After two debates Trump remains the dark-horse leader for the GOP presidential nomination.
But that lead is only with people who live in the real world. To the media elite and the DC bubble of politicians and pundits, he remains "a circus clown." Hence a slew of articles proclaiming Trump's decline in the polls, his high unfavorable ratings, his inability to attract the support of women and independents -- you name it.
But one thing is clear: Trump continues to lead nationally over his fellow Republican contestants. More importantly, he has sizeable leads in the early caucus and primary states. In the latest Iowa poll, Trump leads Dr. Ben Carson by 7 points. In New Hampshire Carson barely registers, with Trump leading second-place Carly Fiorina by 10 percentage points.
And in the South, where Trump has his strongest base, he has actually increased his support. Our early August InsiderAdvantage/Opinion Savvy poll for the Augusta Chronicle showed him with the lead in South Carolina at 31 percent, and the latest CBS poll indicates that he enjoys 36 percent support there, also an increase.
And the tax plan he unveiled this week might just give his efforts another boost.

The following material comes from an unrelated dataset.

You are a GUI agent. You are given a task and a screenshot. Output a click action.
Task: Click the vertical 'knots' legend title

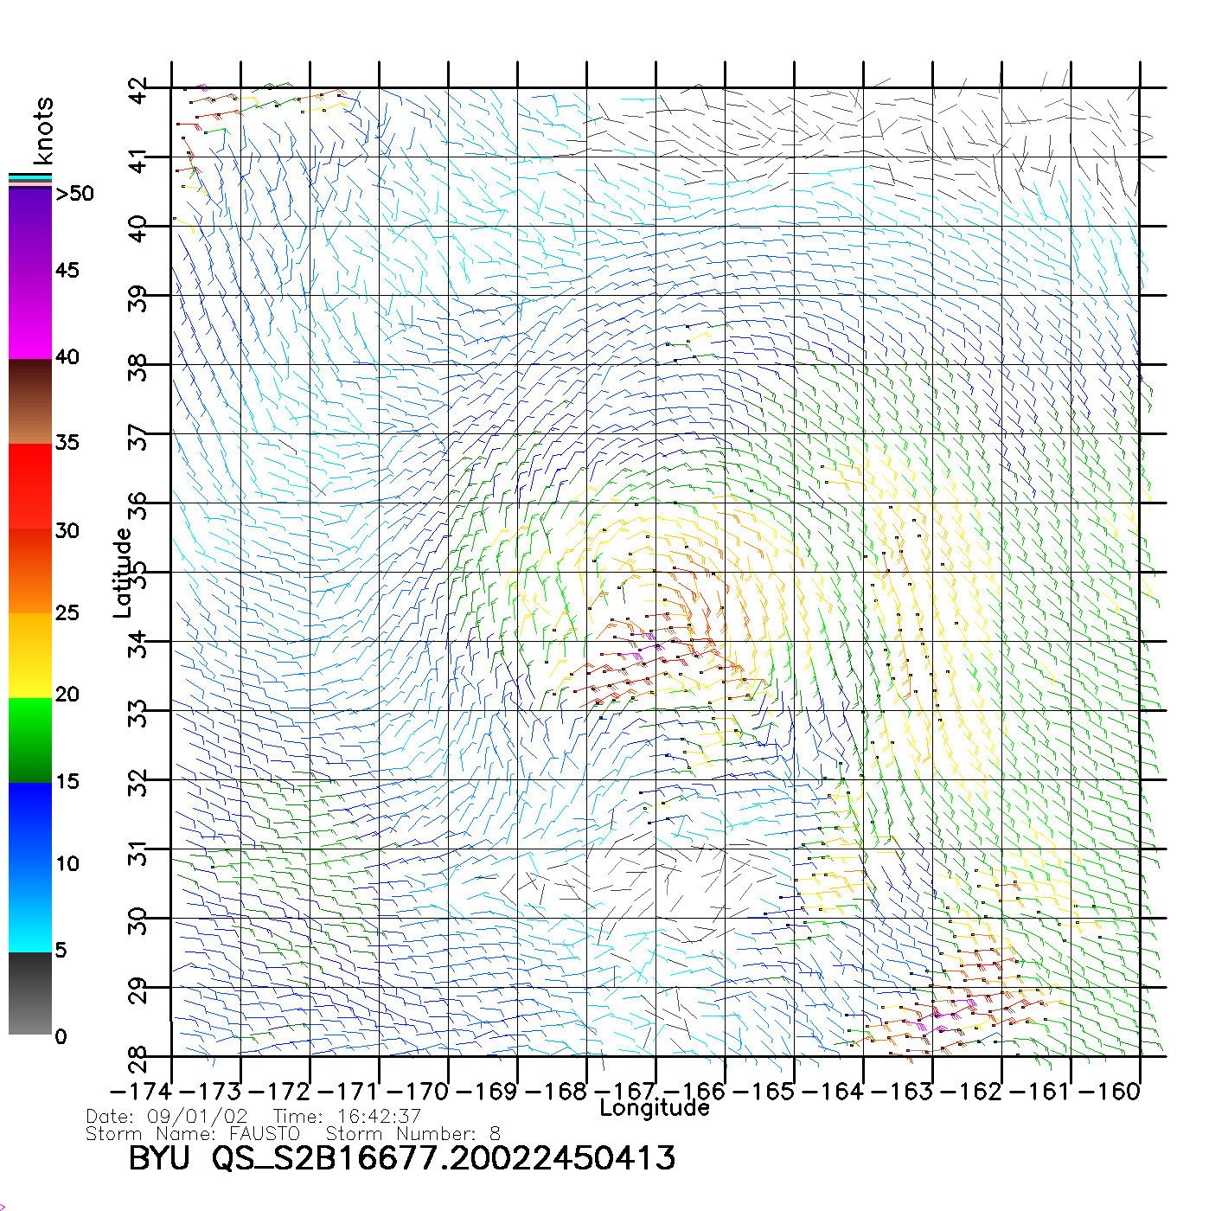43,131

In recent presidential cycles, it has been in vogue for many candidates to advocate a version of the "Fair Tax," a particularly well-thought-out plan developed by former Congressman John Linder and retired radio talk show star Neal Boortz. Had it ever been implemented, their plan would have revolutionized the federal tax system to the benefit of the nation.
But it is painfully clear that Congress has no intention of taking the bold move of trashing the entire tax code and replacing it with a plan that seems so simple, and yet would actually work.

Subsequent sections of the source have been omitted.